Ketentuan dimaksud secara eksplisit menekankan pentingnya pemahaman mendalam terhadap aspek-aspek fundamental sistem hukum yang meliputi kemampuan untuk memahami dan menginterpretasikan unsur-unsur, struktur, sumber daya, serta penerapan sistem hukum dari berbagai yurisdiksi termasuk di dalamnya kemampuan untuk menganalisis mekanisme penyelesaian sengketa hukum, kedudukan hukum individu dalam konteksi administratif dan hubungannya dengan badan-badan publik.
Serta kemampuan untuk menerapkan kriteria prioritas sumber hukum dalam menentukan norma yang berlaku, khususnya dalam kaitannya dengan prinsip-prinsip dan nilai-nilai konstitusional yang mana seluruh persyaratan kompetensi tersebut ditetapkan tanpa membatasi secara rigid latar belakang program studi calon jaksa.
Dalam petitumnya para Pemohon memohon kepada Mahkamah untuk mengabulkan permohonan untuk seluruhnya.

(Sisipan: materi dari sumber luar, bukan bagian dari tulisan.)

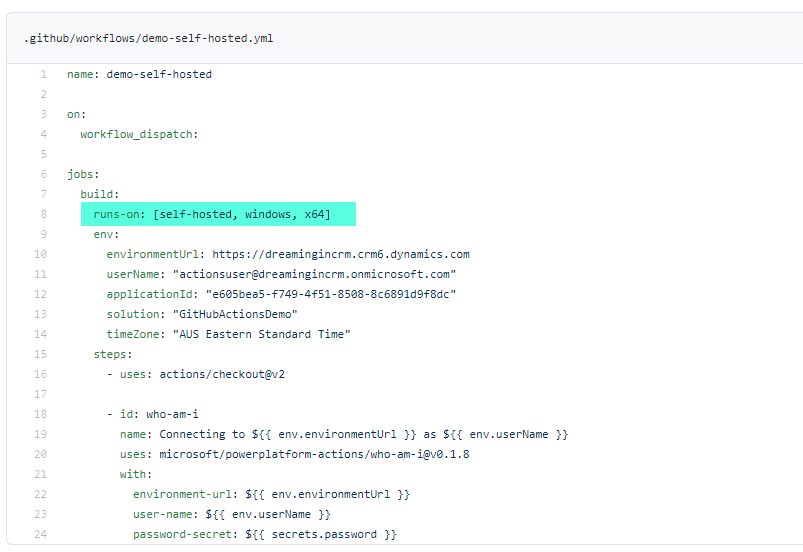Viewport: 803px width, 552px height.
Task: Click the demo-self-hosted.yml file path header
Action: pyautogui.click(x=149, y=39)
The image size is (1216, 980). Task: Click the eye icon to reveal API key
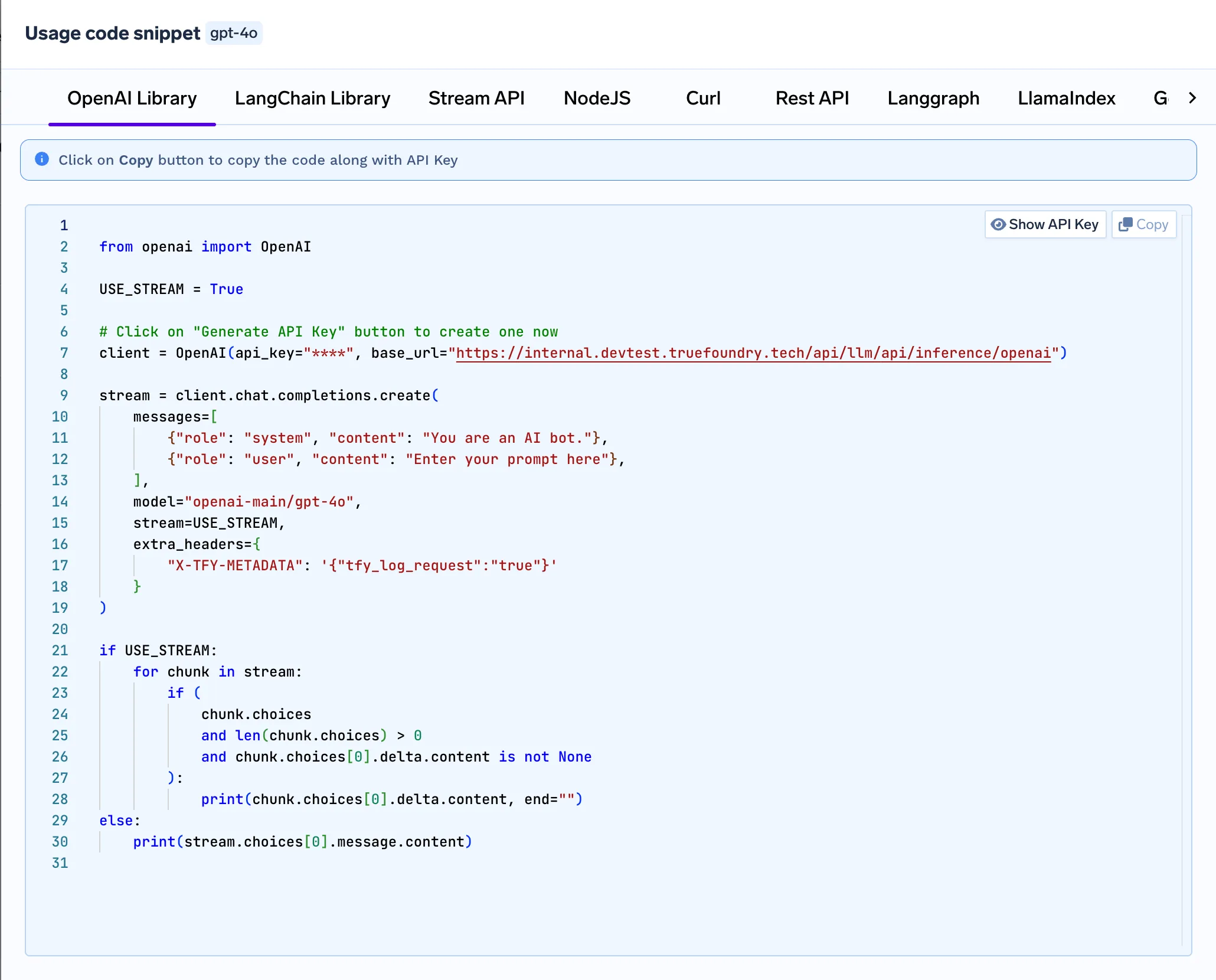998,224
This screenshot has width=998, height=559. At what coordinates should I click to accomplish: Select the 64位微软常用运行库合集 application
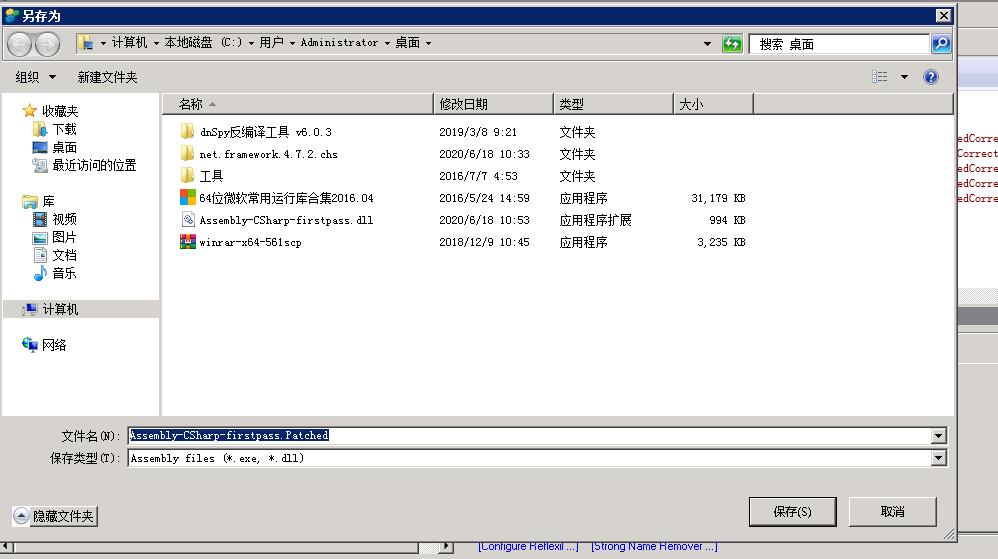click(285, 198)
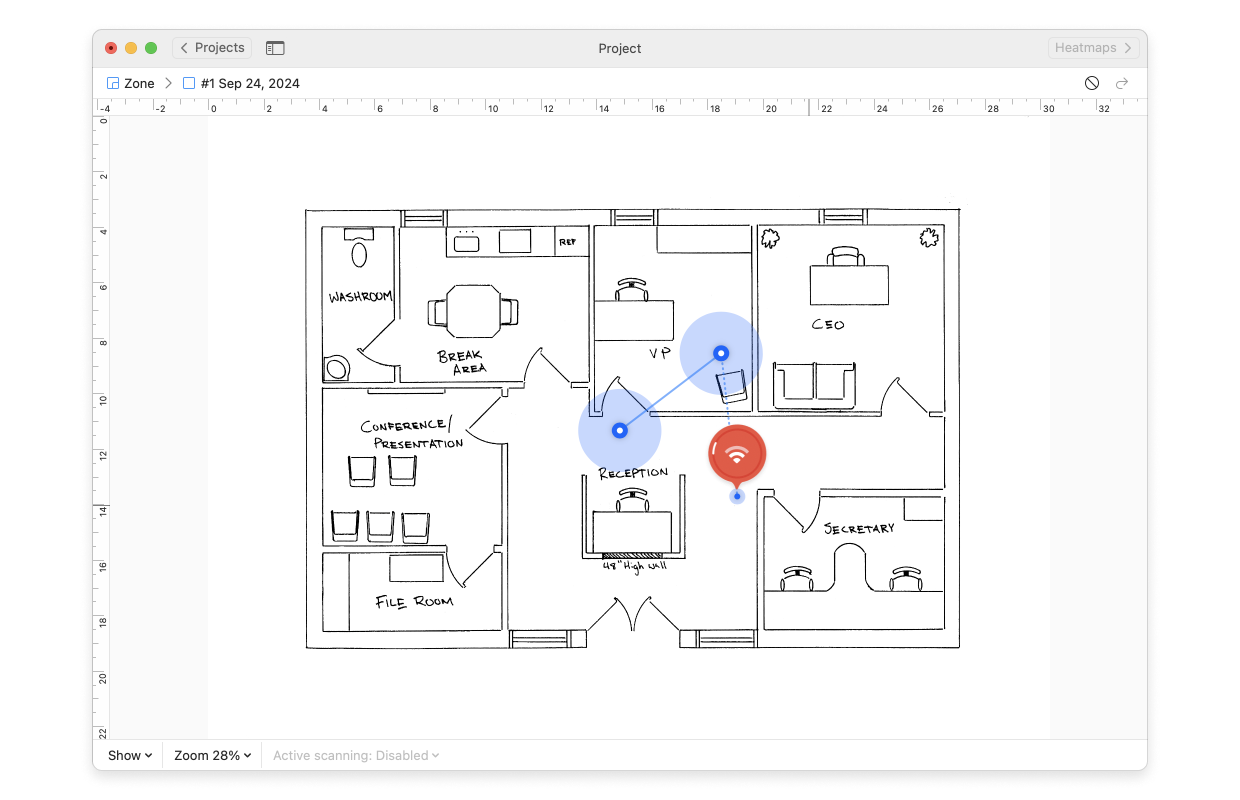Go back to Projects list
The width and height of the screenshot is (1240, 800).
[212, 48]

Para Pemohon memohon kepada Mahkamah agar menyatakan frasa ‘Sarjana Hukum’ pada Pasal 9 ayat (1) huruf d UU 11 Tahun 2021 tentang Kejaksaan Republik Indonesia bertentangan dengan Undang-Undang Dasar Negara Republik Indonesia (UUD NRI) Tahun 1945 dan tidak mempunyai kekuatan hukum mengikat sepanjang tidak dimaknai “Sarjana Hukum atau sarjana yang serumpun di bidang hukum,” sehingga bunyi pasal selengkapnya adalah “Berijazah paling rendah sarjana hukum atau sarjana yang serumpun di bidang hukum pada saat masuk Kejaksaan.”
Gagal Lolos CPNS Jaksa, Dua Sarjana Hukum Tata Negara Gugat UU Kejaksaan
Sebagai informasi, para Pemohon adalah dua sarjana hukum program studi hukum tata negara yakni Silvi Nudia Nazla dan Mohammad Fajar Ismail.

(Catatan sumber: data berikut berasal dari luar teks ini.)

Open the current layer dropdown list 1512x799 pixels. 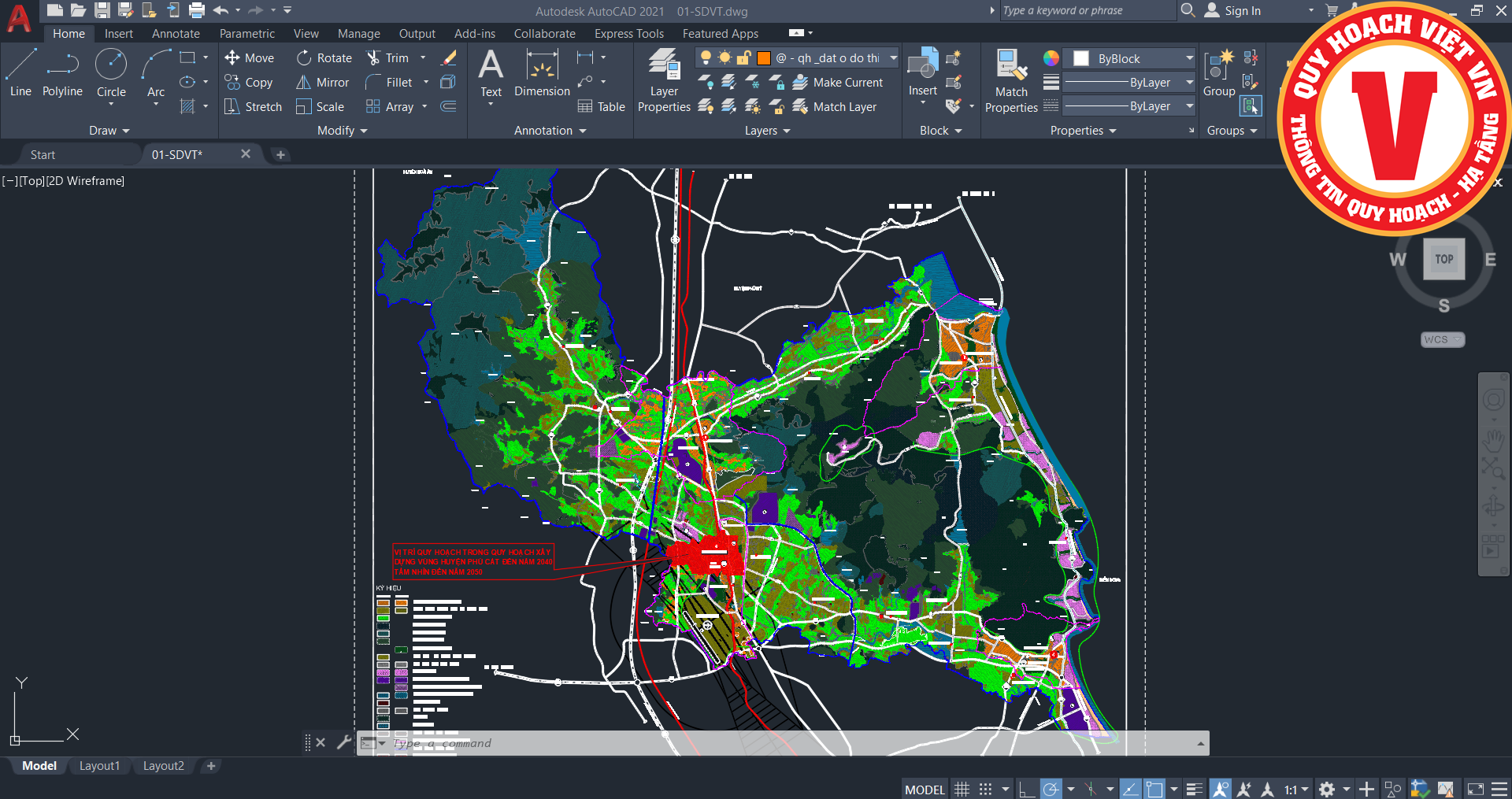point(893,57)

Mereka mengaku hak konstitusionalnya dirugikan akibat pasal a quo yang mensyaratkan untuk menjadi seorang jaksa adalah memiliki ijazah paling rendah sarjana hukum pada saat masuk Kejaksaan. Para Pemohon dinilai tidak memenuhi persyaratan administratif untuk menjadi jaksa.

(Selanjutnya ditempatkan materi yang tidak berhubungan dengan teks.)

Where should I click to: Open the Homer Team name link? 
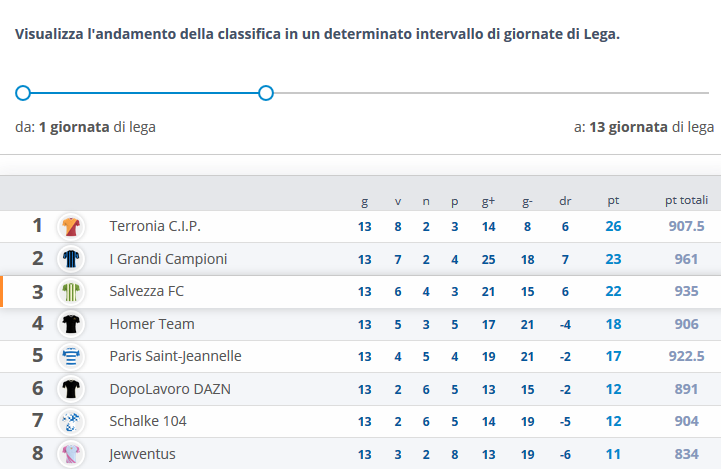click(152, 324)
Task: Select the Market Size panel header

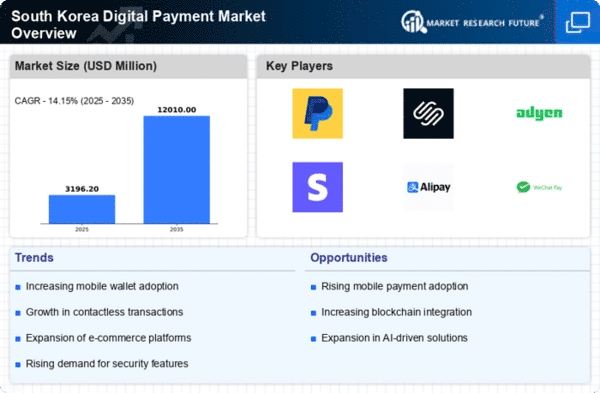Action: 128,66
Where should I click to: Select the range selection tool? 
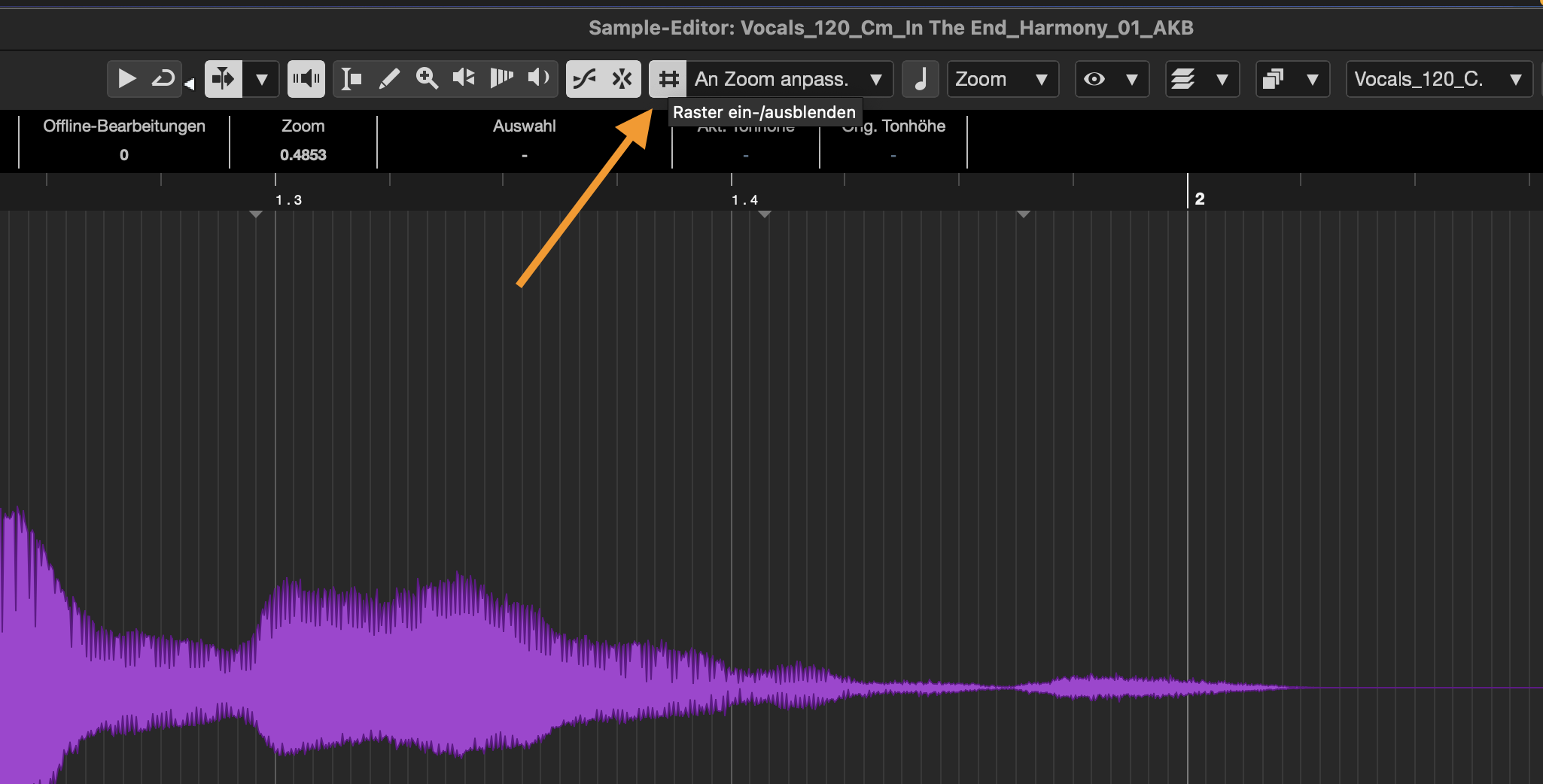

Keduanya dinyatakan tidak lolos syarat administratif Calon Pegawai Negeri Sipil (CPNS) Kejaksaan Agung untuk formasi Jaksa Ahli Pertama. Sebab, Silvia dan Fajar berstatus sarjana hukum bidang Hukum Tata Negara dari Fakultas Syariah dan Hukum Universitas Islam Negeri (UIN) Syarif Hidayatullah Jakarta.